Although these estimates are not devoid of controversy, it is obvious that medical errors and accidental damage do occur too frequently. In particular, errors originating in fatigue have been identified as one of the factors that lead to most accidents at work. The costs of such accidents has been recently estimated to amount to 31,1 billion dollars in the U.S.

Avoiding errors

In Spain, around 10% of patients in hospital suffer some type of adverse episode as a result of medical attention, and about 50% of these errors could have been avoided by the application of safer clinical practices.
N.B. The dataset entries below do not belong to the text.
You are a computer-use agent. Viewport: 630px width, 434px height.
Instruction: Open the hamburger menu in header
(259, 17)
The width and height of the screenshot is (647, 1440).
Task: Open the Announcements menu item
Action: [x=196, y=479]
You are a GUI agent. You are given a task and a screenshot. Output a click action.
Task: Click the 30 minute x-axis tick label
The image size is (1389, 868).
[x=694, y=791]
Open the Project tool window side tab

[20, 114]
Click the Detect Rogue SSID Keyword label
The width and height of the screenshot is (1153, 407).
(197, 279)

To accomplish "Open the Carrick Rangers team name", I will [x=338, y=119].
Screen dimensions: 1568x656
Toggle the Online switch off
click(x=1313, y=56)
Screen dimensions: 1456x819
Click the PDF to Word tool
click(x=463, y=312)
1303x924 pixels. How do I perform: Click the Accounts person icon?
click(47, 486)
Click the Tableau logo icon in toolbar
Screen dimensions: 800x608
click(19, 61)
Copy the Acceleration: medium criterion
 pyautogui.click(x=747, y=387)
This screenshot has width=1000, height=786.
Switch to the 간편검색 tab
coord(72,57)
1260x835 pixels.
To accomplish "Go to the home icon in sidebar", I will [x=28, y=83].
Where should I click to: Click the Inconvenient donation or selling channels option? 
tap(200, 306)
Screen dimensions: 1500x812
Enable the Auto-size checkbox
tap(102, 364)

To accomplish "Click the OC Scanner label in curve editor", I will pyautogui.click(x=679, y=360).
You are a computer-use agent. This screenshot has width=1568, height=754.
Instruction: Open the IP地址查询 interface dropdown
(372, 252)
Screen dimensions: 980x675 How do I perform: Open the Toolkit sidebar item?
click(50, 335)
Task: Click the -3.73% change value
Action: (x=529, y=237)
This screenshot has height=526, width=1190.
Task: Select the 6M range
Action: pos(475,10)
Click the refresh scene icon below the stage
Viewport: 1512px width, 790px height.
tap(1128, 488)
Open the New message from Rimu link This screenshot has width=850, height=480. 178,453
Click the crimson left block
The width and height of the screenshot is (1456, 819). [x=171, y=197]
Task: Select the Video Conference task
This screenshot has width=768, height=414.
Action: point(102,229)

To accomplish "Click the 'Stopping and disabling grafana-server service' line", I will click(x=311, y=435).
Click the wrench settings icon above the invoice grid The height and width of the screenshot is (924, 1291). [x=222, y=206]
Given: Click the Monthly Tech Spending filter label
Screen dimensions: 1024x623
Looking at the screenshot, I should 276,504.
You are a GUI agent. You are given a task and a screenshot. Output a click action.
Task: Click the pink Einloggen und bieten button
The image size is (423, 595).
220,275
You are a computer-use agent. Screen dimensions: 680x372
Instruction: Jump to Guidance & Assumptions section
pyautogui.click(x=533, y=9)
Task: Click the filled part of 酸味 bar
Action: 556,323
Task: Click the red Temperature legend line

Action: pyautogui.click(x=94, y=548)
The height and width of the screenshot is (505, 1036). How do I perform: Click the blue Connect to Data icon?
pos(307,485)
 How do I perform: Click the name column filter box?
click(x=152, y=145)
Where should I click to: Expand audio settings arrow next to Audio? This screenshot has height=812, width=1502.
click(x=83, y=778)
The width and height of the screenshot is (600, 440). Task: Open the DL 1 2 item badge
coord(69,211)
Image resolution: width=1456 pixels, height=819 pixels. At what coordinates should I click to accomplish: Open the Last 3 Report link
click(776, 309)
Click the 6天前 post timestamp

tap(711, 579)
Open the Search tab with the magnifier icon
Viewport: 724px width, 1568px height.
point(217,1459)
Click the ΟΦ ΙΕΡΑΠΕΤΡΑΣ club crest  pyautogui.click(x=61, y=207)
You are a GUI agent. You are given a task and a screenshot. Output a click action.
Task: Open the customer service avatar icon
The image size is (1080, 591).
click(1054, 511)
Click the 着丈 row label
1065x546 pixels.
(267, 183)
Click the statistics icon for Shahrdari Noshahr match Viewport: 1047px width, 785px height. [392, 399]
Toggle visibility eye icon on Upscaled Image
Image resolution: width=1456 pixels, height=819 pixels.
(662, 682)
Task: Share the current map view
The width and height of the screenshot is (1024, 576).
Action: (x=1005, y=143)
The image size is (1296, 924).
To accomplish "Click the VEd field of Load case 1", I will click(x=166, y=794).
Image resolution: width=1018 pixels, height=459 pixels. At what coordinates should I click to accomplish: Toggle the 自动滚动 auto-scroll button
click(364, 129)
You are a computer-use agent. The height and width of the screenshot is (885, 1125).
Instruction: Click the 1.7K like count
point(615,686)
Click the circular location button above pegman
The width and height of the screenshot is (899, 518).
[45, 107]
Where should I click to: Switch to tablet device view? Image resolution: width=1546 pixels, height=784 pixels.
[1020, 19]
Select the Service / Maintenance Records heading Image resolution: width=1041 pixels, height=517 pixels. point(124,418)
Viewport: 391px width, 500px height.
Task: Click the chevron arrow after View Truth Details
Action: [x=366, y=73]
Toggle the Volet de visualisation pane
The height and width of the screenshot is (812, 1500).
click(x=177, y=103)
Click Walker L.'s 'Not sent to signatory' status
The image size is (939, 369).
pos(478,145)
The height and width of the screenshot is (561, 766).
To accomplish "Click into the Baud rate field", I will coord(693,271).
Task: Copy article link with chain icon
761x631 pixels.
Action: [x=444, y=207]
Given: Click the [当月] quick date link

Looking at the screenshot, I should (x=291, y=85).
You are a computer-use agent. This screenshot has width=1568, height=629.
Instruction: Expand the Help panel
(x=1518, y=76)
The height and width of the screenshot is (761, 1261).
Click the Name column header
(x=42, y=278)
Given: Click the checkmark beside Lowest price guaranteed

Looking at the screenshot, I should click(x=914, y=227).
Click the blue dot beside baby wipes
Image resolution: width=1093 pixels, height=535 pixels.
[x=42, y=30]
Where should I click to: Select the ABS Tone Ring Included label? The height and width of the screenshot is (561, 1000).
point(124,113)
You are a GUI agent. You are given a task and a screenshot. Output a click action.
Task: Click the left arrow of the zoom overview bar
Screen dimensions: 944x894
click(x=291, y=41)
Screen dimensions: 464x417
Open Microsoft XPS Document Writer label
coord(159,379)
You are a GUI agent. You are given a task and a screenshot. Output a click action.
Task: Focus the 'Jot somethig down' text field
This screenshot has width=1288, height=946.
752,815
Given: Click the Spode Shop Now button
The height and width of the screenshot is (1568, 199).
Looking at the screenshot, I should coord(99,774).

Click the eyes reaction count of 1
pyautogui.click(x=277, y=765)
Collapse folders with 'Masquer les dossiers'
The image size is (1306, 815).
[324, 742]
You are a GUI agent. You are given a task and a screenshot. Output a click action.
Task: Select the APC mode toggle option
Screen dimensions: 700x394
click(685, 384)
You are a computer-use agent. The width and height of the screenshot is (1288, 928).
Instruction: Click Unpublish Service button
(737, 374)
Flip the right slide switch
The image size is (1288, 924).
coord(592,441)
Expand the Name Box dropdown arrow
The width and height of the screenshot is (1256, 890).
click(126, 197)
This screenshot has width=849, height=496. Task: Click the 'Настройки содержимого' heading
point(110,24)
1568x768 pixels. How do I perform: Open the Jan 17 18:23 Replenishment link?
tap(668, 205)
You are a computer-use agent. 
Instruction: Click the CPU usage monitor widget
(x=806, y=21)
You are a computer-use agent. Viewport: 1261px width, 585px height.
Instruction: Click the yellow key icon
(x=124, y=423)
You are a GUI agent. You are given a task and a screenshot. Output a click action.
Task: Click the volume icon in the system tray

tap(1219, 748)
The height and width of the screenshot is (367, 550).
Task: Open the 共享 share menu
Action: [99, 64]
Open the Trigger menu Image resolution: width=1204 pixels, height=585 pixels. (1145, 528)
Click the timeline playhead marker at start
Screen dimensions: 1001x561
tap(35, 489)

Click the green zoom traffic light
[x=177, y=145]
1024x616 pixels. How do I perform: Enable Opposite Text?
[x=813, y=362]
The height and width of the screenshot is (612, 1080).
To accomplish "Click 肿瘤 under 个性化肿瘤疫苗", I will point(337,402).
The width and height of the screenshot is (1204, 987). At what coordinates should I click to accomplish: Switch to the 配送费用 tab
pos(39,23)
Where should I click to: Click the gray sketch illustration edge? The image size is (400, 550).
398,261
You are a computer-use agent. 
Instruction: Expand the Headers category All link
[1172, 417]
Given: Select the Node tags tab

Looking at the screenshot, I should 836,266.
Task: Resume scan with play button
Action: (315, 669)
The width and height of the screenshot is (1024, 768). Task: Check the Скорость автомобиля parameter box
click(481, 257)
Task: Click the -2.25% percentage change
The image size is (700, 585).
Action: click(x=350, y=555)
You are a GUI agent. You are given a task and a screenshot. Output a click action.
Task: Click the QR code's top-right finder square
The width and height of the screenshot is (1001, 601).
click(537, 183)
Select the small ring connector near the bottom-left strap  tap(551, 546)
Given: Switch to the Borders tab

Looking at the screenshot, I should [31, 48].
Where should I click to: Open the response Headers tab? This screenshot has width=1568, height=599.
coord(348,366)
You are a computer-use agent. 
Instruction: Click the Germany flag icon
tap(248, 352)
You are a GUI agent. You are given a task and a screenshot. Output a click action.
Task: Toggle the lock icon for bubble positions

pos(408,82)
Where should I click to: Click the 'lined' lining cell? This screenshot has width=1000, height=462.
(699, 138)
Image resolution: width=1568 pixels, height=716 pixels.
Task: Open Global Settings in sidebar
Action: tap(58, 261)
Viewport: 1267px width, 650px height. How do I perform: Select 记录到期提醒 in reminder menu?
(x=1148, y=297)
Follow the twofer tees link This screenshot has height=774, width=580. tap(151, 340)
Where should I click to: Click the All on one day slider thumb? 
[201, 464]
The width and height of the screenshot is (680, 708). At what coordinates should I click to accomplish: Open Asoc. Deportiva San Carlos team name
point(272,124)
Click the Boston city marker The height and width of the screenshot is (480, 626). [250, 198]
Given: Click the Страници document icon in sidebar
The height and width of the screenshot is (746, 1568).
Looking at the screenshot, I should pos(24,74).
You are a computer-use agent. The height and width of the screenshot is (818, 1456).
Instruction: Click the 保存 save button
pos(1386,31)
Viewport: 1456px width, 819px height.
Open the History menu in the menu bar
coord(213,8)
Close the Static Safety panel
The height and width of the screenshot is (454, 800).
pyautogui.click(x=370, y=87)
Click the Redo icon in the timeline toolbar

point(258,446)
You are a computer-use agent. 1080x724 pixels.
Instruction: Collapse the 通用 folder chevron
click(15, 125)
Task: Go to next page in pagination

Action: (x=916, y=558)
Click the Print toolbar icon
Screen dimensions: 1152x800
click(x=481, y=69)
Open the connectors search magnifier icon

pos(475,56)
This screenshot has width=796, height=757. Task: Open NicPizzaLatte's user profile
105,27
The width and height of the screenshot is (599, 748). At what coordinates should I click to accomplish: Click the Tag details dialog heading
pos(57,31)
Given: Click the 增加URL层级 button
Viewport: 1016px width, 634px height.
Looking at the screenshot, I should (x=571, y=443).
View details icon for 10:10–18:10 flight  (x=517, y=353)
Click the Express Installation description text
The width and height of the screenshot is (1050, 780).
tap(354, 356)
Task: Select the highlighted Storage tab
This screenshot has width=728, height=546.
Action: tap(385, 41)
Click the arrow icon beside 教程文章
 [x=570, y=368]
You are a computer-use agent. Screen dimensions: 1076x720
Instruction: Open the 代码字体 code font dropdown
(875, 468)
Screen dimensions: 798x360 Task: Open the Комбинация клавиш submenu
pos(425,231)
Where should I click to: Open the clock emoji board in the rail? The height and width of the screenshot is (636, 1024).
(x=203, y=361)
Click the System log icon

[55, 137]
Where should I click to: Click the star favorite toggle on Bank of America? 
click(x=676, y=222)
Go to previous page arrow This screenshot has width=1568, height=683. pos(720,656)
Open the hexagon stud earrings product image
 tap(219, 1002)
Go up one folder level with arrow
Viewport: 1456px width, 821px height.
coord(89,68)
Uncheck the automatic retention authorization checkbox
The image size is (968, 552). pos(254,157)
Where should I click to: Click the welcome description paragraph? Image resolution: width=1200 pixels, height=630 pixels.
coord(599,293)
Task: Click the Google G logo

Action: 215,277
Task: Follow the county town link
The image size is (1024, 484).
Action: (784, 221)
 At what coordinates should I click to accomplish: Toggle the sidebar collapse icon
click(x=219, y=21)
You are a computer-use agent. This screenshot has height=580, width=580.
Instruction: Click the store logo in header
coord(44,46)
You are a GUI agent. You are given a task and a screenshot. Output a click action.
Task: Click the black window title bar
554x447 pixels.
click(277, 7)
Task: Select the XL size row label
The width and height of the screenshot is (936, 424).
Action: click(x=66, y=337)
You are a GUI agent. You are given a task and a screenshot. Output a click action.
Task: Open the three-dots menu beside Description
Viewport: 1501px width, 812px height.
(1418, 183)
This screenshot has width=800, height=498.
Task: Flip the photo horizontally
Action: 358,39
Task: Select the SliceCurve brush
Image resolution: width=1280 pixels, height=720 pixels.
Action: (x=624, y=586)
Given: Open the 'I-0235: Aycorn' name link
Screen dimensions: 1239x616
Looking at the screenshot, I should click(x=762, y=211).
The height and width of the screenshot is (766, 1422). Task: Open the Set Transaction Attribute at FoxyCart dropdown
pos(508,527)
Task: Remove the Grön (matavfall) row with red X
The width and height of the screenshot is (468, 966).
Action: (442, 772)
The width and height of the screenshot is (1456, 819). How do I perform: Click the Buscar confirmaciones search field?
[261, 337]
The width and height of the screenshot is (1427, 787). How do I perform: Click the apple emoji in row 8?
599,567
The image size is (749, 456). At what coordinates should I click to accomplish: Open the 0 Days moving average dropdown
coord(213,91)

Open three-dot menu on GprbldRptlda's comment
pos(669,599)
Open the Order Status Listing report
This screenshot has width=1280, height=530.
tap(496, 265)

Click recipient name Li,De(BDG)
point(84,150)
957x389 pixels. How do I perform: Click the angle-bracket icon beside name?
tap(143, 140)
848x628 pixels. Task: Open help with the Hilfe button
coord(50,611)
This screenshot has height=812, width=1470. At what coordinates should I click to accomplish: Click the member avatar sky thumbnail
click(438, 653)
"For these reasons, all those strategies whose objective is to know the factors that lead to unsafe medical practices, and consequently diminish patient safety, are part of the agenda of several international organizations, including the World Health Organization", according to Di Stasi and Catena.

Since long work shifts and overtime hours are both becoming more frequent, especially among resident doctors, "the study of fatigue as a factor that contributes to the prevention of errors in the health system has become one of the main topics in risk management within this context."

The results of this research also open to debate the number of hours that doctors can work without affecting patient safety. For instance, in the U.S. residents work almost twice as their Spanish or French counterparts (80 hours a week vs 40)

The results of this study can also be applied to other fields similar to medicine, which also require long hours involving large amounts of sophisticated knowledge and complex decision-making skills coupled with technical complexity—such as civil and military aviation.